Le port de pêche de Soumbedioume, à Dakar, au Sénégal.
© RFI/Guillaume Thibault

Sur la façade Atlantique du Sénégal, frappée par une tempête le week-end dernier, les populations s’activent pour reconstruire et protéger les maisons situées en front de mer. Une autre communauté a été directement touchée : celle des pécheurs. Les mauvaises conditions météo qui sévissent depuis une semaine empêchent les pirogues de sortir.

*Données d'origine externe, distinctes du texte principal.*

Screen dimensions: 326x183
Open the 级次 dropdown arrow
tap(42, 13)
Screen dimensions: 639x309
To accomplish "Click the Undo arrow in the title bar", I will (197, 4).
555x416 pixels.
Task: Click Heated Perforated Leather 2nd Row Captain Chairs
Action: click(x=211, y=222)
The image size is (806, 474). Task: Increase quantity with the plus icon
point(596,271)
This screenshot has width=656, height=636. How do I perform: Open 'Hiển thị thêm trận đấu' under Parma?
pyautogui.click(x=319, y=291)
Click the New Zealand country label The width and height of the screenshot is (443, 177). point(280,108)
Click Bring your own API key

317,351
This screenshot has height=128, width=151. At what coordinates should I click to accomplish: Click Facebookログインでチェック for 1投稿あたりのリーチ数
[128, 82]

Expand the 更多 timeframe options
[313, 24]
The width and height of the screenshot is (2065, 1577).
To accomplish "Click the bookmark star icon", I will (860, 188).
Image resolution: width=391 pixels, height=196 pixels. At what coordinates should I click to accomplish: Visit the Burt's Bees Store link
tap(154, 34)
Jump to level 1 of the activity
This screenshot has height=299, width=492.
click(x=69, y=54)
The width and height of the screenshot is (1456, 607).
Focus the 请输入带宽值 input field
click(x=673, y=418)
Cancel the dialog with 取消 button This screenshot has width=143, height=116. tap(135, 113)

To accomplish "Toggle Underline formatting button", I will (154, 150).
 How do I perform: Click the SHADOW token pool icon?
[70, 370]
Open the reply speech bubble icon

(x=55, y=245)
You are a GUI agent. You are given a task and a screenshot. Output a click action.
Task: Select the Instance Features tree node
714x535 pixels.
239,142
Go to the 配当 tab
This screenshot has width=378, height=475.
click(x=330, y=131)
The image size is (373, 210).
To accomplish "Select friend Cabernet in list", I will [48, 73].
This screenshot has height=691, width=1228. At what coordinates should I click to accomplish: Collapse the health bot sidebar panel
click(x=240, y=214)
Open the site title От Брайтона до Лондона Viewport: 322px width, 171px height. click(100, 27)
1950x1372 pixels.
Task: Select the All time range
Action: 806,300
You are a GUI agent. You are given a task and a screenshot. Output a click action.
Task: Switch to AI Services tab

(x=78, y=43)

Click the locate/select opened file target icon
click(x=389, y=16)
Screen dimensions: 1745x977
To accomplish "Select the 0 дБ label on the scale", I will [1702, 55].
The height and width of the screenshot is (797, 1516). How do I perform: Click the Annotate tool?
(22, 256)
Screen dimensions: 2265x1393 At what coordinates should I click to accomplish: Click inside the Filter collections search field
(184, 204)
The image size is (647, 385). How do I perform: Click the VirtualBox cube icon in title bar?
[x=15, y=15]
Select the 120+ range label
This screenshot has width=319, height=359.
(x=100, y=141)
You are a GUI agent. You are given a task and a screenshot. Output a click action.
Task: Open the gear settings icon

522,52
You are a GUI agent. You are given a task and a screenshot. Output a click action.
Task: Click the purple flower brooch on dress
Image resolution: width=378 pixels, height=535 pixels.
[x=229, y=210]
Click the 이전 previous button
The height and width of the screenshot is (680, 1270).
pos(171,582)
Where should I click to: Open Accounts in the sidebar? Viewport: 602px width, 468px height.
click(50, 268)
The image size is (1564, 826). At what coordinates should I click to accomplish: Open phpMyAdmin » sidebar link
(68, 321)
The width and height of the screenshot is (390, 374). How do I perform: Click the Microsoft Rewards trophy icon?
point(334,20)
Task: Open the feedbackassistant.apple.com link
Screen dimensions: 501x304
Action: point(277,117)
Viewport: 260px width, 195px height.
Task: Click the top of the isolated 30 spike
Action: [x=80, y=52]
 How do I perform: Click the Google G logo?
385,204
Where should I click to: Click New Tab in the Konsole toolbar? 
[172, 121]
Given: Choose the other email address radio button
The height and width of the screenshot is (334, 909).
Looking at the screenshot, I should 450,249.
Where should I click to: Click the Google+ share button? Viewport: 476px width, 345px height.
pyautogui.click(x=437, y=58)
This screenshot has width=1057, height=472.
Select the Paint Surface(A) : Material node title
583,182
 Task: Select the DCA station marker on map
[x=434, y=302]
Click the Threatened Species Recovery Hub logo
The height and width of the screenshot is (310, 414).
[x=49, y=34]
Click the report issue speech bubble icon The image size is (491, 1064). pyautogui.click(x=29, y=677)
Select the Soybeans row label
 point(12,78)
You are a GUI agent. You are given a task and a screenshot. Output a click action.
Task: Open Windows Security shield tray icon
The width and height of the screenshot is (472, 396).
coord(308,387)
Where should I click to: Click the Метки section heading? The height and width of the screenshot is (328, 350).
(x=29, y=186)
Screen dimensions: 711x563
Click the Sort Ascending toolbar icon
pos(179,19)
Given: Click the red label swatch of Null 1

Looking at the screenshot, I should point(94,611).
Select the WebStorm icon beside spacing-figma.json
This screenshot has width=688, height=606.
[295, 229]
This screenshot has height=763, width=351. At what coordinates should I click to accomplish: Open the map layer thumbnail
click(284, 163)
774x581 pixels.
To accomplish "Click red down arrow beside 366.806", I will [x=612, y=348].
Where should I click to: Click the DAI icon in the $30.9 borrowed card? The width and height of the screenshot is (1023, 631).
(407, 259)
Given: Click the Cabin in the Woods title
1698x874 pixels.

On lit de l’inquiétude dans les yeux d'Issa Fall. Dès qu'une pirogue accoste, le président du comité de pêche s'approche. Mais dans les cales, rien. Là où les pêcheurs pouvaient ramener jusqu’à une centaine de kilos, « On est à zéro, se désespère-t-il. C'est un mois très dur pour la pêche. »

Mahmoud Fall, capitaine en second, est dépité lui aussi. C'est sa première sortie depuis huit jours, car les conditions étaient trop dangereuses auparavant. Mais après dix heures en mer, il est rentré bredouille. « Avec la tempête, les poissons se sont dispersés », explique-t-il. « Même un seul poisson, tu ne peux pas l'attraper. Ce n’est pas une bonne période. Tu ne gagnes rien. Nous faisons comme ça, en tendant nos mains à Dieu », raconte-t-il, en joignant le geste à la parole.

Conséquence : dans un pays où le poisson est roi, les étals des marchés comme celui de Madame Seck sont vides. Et le moindre poisson vaut de l'or. « Ces temps-ci, la mer ne va pas. Il y a ce que l’on appelle le sambara, la tempête. Il n’y a pas de poisson sur le marché. Et ce que tu trouves, c’est très cher : pour un poisson qui coûte 1 000 francs, il faut mettre 2500 pour l’acheter. »

Le comité des pêches de Dakar-Soumbédioune estime qu'il faudra une bonne semaine pour retrouver des conditions de pêches correctes.